Desembargadora diz que juiz acusado ofende o Judiciário

Durante a última sessão administrativa do Pleno do TJMT, na quinta-feira (21) passada, a desembargadora Maria Helena Póvoas deu um verdadeiro “puxão de orelha” nos colegas da ala mais conservadora do tribunal. 

A magistrada saiu em defesa do trabalho do desembargador Luiz Carlos da Costa, relator do processo administrativo contra o juiz Fernando Márcio Marques Salles, da Comarca de Paranatinga (373 km ao Sul de Cuiabá), que é acusado do crime de pedofilia. 

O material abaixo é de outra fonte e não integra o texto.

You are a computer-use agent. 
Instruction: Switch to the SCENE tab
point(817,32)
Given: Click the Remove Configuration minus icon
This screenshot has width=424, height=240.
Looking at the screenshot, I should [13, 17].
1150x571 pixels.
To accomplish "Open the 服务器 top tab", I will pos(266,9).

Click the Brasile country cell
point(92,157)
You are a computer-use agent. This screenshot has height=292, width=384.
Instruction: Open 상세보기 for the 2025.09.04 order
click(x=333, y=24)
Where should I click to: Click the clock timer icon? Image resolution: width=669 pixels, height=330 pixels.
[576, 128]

O realator do processo foi criticado por um grupo de desembargadores mais "antigos" no tribunal, pelo fato de ter votado pela aposentadoria compulsória do juiz - a pena máxima para integrantes do Poder Judiciário.

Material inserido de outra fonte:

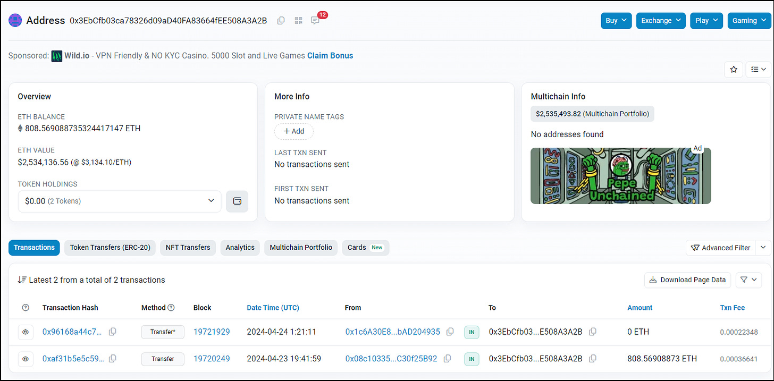774x381 pixels.
Task: Copy the address to clipboard
Action: (x=281, y=20)
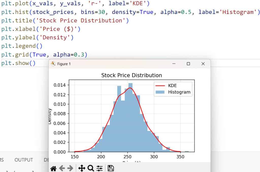The width and height of the screenshot is (260, 172).
Task: Go back to previous view arrow
Action: tap(62, 168)
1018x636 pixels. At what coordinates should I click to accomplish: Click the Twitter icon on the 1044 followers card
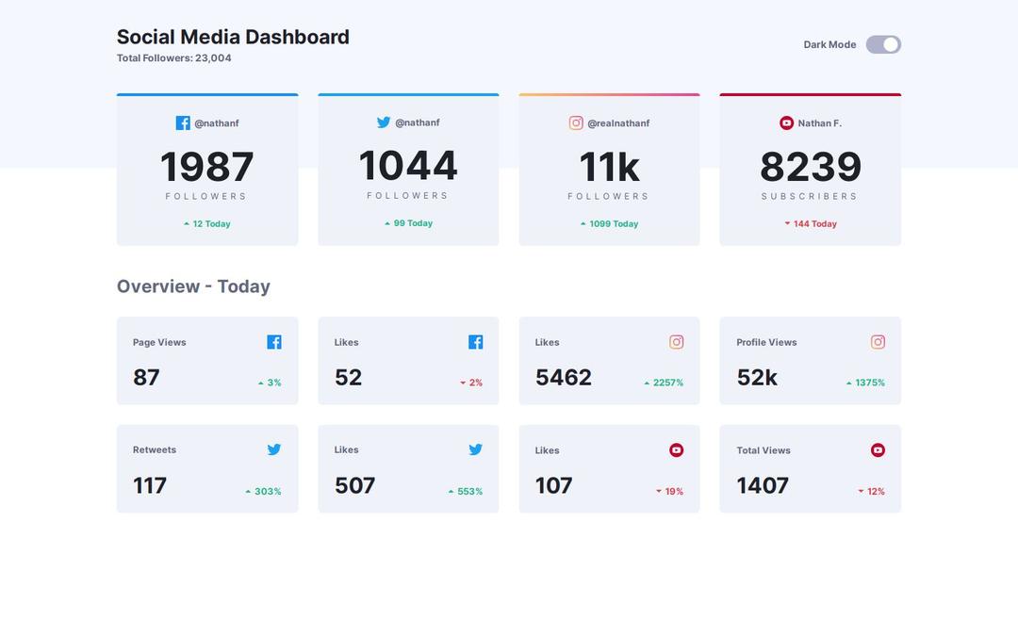point(384,122)
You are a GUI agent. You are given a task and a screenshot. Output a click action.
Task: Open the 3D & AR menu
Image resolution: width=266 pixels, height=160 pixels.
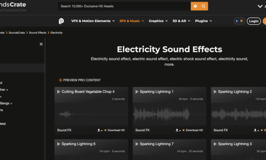pos(181,21)
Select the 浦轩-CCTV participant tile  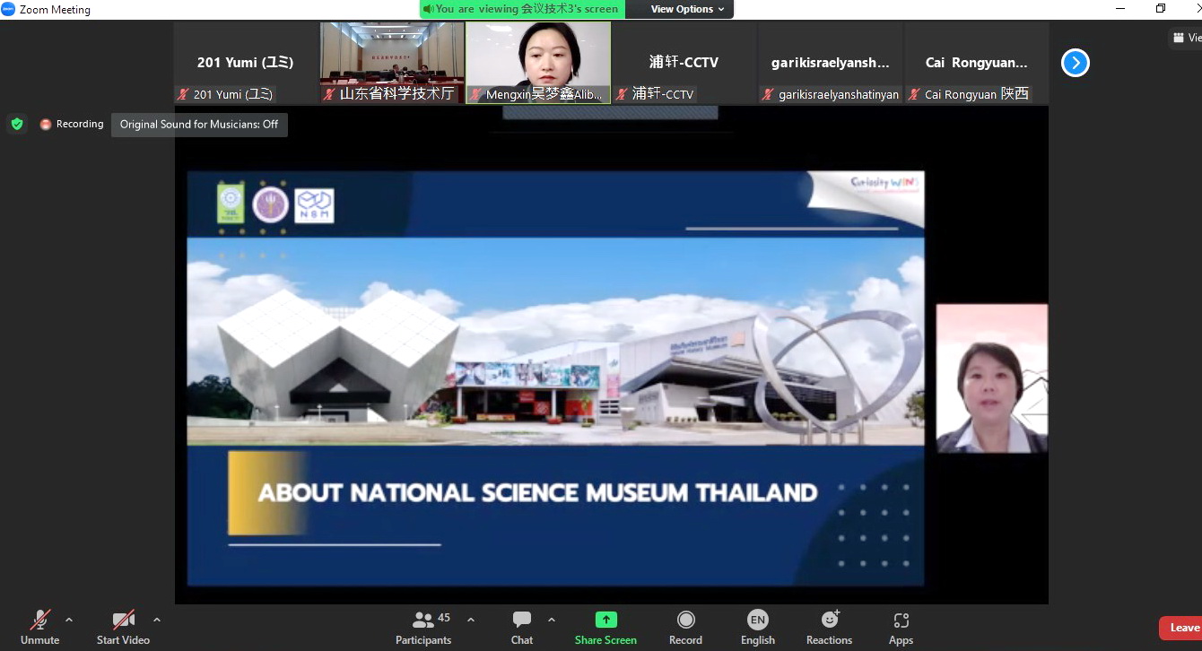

Maria Helena, que votou com o relator, classificou de "brilhante" o trabalho realizado por Luiz Carlos Costa e se mostrou indignada com o posicionamento de certos membros da Corte, que preferiram votar pelo arquivamento do processo.

“O que importa é que o magistrado confessou que teve relação sexual com uma menor de idade. Ouvi atentamente os argumentos e os fatos narrados aqui não ofendem só a Magistratura, eles ofendem a cidadania e a mulher. Não tenho dúvida em acompanhar o voto do relator”, disse, ao anunciar seu voto.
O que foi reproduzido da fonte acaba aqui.